Меня не пугали предстоящие усилия, ведь я шел проторенным путем. Да, это расстраивало, но цель оправдывала средства – мне была просто необходима абсолютная мировая известность. И не только для относительной защиты от варианта «золотая клетка» или острых вариантов противодействия со стороны ЦРУ.
В перспективе предстоящих «лихих лет» я должен был получить доступ к газетам и телевидению, плюс определенный авторитет для того, чтобы мои слова звучали во всесоюзном пространстве. Мне нужно было стать кем-то вроде Каспарова времен «перестройки». Хотя, конечно, лучше сравнивать себя с Гагариным…
«Во-во… – кисло усмехнулся я. – Меня тут же втянут в „общественно-политическую жизнь“ – буду „заставкой“! Ну, и что такого? Потерпишь. Зато начнешь постепенно, помаленьку-потихоньку, проталкивать собственные смыслы. И пусть вокруг тебя кристаллизуется структура из искренне верящих в СССР и социализм комсомольцев… Сила! – меня передернуло. – А сила в правде… Ничего, ничего, выправим линию…»
Да, в последние дни я нашел для себя еще одну отдушину, еще одно оправдание негодных средств. Мне представилось, что лишь сейчас, добиваясь громкой славы, я использую наработки Эндрю Уайлса или Нарендры Кармакара, зато потом, в близком светлом будущем, начну уже сам генерировать математические идеи – количество перейдет в качество. Должно перейти!

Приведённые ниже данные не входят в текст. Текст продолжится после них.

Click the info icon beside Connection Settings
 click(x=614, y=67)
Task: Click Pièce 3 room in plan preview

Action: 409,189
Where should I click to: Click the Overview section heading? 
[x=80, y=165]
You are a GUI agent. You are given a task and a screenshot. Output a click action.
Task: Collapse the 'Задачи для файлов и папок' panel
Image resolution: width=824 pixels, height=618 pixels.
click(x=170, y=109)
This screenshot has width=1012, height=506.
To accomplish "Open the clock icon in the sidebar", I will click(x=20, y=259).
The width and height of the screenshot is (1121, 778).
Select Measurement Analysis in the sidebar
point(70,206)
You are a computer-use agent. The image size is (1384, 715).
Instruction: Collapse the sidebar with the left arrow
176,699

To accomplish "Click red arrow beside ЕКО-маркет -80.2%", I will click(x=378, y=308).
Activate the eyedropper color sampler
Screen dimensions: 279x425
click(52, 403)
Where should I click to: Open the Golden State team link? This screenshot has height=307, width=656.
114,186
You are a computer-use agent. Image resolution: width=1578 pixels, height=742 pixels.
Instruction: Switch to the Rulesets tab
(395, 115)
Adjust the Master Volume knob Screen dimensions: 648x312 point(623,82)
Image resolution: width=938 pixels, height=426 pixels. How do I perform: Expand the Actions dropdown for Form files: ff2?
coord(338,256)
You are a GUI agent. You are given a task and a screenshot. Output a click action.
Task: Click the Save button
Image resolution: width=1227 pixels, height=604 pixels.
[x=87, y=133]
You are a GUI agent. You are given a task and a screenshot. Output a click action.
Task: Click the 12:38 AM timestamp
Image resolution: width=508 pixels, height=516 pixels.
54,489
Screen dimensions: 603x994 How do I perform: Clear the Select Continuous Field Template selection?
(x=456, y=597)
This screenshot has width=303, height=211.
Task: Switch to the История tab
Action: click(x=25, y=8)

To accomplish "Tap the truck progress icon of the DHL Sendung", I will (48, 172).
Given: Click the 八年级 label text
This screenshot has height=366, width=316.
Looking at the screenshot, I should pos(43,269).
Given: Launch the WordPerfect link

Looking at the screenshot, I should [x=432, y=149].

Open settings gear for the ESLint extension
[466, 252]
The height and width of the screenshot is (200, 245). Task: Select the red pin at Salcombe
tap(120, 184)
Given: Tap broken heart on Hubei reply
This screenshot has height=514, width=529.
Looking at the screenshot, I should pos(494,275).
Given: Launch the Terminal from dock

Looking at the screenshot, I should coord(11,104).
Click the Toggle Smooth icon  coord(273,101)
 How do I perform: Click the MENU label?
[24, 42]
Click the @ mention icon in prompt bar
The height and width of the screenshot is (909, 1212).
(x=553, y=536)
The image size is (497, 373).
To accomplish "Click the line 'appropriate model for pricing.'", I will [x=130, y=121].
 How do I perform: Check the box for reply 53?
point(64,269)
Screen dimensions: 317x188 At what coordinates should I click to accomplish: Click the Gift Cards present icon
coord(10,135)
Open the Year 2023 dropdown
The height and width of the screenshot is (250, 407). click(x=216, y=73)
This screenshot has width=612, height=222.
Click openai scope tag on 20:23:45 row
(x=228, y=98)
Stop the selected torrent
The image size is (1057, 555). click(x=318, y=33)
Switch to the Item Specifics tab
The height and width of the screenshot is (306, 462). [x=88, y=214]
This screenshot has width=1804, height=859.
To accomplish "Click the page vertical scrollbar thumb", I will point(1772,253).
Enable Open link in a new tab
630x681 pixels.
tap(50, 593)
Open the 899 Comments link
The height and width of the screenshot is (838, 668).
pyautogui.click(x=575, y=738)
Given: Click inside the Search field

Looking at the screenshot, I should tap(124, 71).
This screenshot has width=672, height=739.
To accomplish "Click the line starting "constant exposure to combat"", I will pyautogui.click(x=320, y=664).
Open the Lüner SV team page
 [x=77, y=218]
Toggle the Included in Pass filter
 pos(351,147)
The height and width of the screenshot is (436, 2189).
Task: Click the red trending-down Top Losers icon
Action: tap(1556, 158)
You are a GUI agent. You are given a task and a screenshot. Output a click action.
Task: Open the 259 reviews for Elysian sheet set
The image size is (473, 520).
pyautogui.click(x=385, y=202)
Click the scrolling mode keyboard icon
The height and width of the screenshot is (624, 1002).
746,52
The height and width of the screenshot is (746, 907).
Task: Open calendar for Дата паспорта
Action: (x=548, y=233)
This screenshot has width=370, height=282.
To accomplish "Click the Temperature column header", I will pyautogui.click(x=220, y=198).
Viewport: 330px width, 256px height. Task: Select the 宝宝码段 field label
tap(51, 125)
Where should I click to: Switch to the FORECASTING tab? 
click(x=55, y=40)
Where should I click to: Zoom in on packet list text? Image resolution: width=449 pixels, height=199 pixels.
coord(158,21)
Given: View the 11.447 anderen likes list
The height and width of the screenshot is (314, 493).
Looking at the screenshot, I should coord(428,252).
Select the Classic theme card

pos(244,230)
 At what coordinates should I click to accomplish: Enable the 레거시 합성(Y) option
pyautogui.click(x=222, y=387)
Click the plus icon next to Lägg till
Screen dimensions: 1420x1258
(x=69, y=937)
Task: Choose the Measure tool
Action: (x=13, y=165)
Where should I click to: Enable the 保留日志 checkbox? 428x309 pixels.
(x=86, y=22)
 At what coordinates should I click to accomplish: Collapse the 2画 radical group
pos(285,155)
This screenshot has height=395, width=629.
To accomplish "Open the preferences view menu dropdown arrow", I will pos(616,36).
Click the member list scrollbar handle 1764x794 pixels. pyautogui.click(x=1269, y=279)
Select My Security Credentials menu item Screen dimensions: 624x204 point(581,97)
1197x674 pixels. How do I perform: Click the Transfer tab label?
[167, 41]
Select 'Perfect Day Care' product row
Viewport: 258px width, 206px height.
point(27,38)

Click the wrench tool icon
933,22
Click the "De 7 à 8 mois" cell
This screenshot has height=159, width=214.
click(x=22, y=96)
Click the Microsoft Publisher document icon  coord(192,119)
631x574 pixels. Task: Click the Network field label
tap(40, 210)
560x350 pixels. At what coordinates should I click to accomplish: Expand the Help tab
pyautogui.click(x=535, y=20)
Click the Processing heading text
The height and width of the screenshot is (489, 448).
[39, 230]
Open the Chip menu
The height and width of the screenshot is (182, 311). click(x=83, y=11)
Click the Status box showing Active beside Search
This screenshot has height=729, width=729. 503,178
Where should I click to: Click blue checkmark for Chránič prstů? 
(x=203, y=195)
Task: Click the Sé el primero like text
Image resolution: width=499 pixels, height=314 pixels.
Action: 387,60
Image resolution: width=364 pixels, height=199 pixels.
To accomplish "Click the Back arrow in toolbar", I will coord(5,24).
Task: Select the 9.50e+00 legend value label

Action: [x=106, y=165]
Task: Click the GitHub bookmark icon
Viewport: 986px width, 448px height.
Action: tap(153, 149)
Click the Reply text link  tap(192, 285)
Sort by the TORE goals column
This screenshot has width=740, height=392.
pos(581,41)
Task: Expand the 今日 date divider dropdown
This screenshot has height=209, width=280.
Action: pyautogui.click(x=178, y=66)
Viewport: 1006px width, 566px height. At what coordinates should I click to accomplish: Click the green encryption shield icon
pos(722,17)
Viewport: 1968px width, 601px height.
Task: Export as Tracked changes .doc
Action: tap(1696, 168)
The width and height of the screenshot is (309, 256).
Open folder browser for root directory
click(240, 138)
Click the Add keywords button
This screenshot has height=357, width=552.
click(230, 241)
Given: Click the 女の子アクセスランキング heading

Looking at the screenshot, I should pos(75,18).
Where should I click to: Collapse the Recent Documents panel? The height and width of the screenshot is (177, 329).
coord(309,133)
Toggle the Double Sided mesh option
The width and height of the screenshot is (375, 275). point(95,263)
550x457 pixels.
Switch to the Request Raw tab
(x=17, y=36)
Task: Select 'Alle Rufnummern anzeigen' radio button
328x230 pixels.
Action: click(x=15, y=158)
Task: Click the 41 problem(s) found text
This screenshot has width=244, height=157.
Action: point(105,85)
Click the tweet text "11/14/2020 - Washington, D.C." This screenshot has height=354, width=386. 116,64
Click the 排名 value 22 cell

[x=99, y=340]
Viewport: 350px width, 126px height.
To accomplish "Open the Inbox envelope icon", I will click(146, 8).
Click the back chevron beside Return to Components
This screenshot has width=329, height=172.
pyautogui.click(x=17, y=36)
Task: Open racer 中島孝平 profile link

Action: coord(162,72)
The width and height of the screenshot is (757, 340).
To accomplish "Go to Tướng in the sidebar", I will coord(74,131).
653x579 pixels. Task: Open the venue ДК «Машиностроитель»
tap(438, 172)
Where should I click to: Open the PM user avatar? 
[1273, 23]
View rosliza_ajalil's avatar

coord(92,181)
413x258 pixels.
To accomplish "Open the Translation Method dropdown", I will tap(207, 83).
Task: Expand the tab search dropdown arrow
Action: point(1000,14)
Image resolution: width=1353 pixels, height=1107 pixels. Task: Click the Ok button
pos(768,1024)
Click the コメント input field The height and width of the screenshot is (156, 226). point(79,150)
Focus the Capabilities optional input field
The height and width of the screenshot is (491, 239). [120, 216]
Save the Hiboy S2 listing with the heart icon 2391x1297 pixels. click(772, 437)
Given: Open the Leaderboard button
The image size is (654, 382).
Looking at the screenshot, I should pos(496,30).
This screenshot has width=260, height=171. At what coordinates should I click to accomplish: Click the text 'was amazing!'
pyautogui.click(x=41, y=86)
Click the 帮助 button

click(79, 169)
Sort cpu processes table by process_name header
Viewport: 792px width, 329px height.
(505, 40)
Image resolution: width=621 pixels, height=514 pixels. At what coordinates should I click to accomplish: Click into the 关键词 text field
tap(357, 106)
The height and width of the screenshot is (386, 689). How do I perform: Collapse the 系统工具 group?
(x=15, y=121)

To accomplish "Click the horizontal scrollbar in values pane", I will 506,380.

Сейчас я лишь подбираюсь к Великой теореме, как Герхард Фрей или Кеннет Рибет в будущем, семь или восемь лет спустя.
«Каждой эллиптической кривой соответствует определенная модулярная форма», – утверждал Ютака Танияма. И я, опережая светил математики, предположил в своей работе, что, если теорема Ферма не верна, то эллиптическая кривая не может быть модулярной, а это противоречит гипотезе Таниямы-Симуры. И доказываю, что Последняя теорема Ферма является следствием данной гипотезы…
Не знаю, уж сколько времени Гельфанд будет проверять и перепроверять эти мои – заёмные – выкладки, но за итог я спокоен. И это всего лишь пролог. А вот затем надо будет блеснуть по-настоящему.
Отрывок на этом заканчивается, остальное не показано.